1. Acceptance of Terms
By retaining Hopko Technology Services Inc. (“Provider”, “we”, “us”) for IT services, you (“Client”) agree to be bound by these Terms of Service. These terms apply to all Managed IT services, cybersecurity services, VoIP services, consulting, projects, and hardware procurement performed by the Provider.
These Terms of Service work together with any Proposal, Quote, Service Agreement, or Statement of Work issued to the Client. If there is a conflict, the Service Agreement or Statement of Work will take priority.
2. Services Provided
The Provider agrees to perform the services expressly outlined in your Service Agreement, Managed Services plan, Quote, or Project Scope. Services may include, but are not limited to:
- Remote and onsite support
- Help desk services
- Network and infrastructure monitoring
- Cybersecurity management and threat response
- Backup and disaster recovery
- VoIP or communication platform management
- Hardware and software procurement and deployment
The Provider is not responsible for services not explicitly included in the signed agreement.
3. Client Responsibilities
To ensure effective delivery of services, the Client agrees to:
- Provide reasonable access to premises, systems, and equipment as necessary.
- Maintain valid software licenses for all applications not provided by the Provider.
- Ensure all equipment meets minimum system requirements for support.
- Designate a primary point of contact for approvals and IT-related decisions.
- Report issues promptly through the Provider’s designated support channels.
- Maintain a stable and supported environment—unsupported, legacy, or end-of-life systems may incur additional fees or be excluded from any service level commitments.
The Client is responsible for ensuring that no employee or third party interferes with systems or configurations under Provider management.
4. Fees and Payment
- Managed Services: Invoiced monthly in advance.

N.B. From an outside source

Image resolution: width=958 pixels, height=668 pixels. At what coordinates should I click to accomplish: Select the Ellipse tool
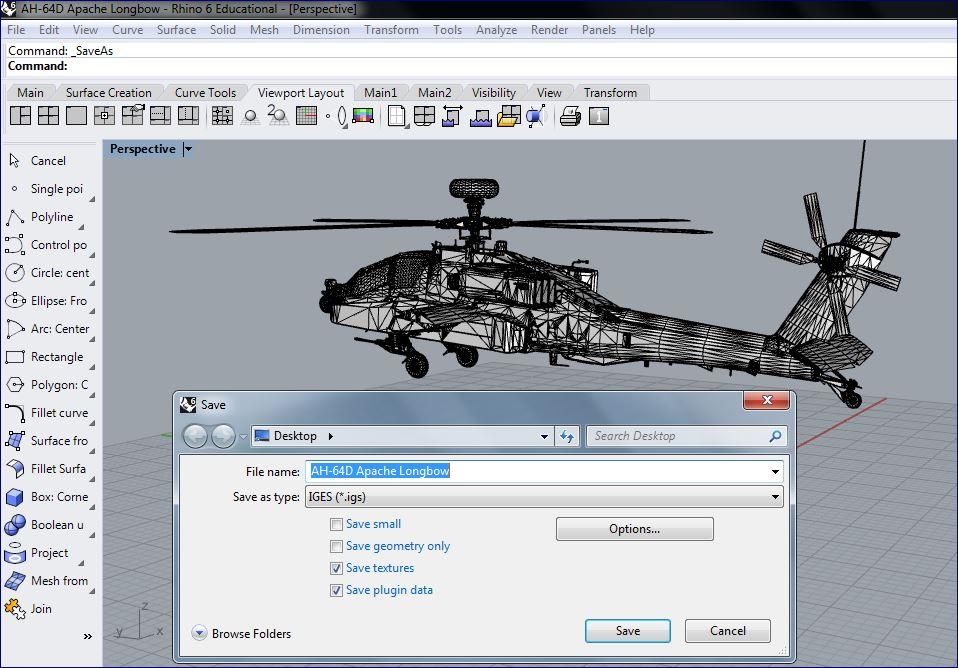(45, 301)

Payment is due upon receipt unless otherwise stated in your Service Agreement.
- Projects & Hardware: Hardware or third-party licensing may require payment in full or a deposit before ordering. The remaining balance is due upon project completion.
- Late Payments: Failure to pay invoices within the specified timeline may result in suspension of services, delays in support, or additional fees.
The Provider is not responsible for downtime, security issues, or service disruptions resulting from unpaid invoices or suspended services.
5. Confidentiality
Both parties agree to maintain the confidentiality of all proprietary, technical, and business information exchanged during the course of the engagement, including but not limited to:
- Network diagrams
- Passwords and credentials
- Security configurations
- Business workflows
- Internal communications
Information will not be shared with third parties except:
- As required to deliver contracted services,
- When legally required by court order or regulatory authority, or
- When authorized by the Client in writing.
The Provider maintains internal controls to safeguard confidential information.
6. Limitation of Liability
While the Provider implements best practices and industry-standard safeguards, no IT environment can be guaranteed free from failures, vulnerabilities, or cyberattacks.
To the fullest extent permitted by law:
- The Provider shall not be liable for indirect, incidental, punitive, special, or consequential damages.
- This includes, without limitation, loss of data, revenue, profits, use of systems, or business interruption, arising out of or in connection with the use or inability to use the services.
- The Client acknowledges that cybersecurity services reduce risk but do not eliminate it.
Maximum Liability: The Provider’s total aggregate liability for any claim shall not exceed the total amount paid by the Client for services in the three (3) months immediately preceding the claim.
7. Cyber Insurance
The Provider’s services are designed to mitigate risk—not insure against it. The Client is strongly advised to maintain adequate Cyber Liability Insurance to cover:
- Ransomware response
- Data breach expenses
- Forensic investigations
- Regulatory fines
- Business interruption losses
The Provider is not responsible for uninsured losses.
8. Termination
Either party may terminate the Service Agreement with thirty (30) days’ written notice, unless the Client has agreed to a fixed-term contract (for example, a 12-month or 36-month term).
Upon termination:
- All outstanding invoices must be fully paid.
- The Provider will return all Client credentials, documentation, and data in its possession, subject to payment of any outstanding amounts.
- Offboarding assistance may be billed at the Provider’s standard hourly rate unless otherwise stated in the agreement.
The Provider may immediately terminate services if illegal activity, abuse, repeated non-payment, or significant security risks are identified.
9. Governing Law
These Terms of Service are governed by the laws of the Province of Ontario and the federal laws of Canada applicable therein. Any disputes will be resolved in the courts of Ontario.
10. Amendments
The Provider may update these Terms of Service from time to time. The most recent version will always be available on our website. Continued use of our services constitutes acceptance of the updated Terms.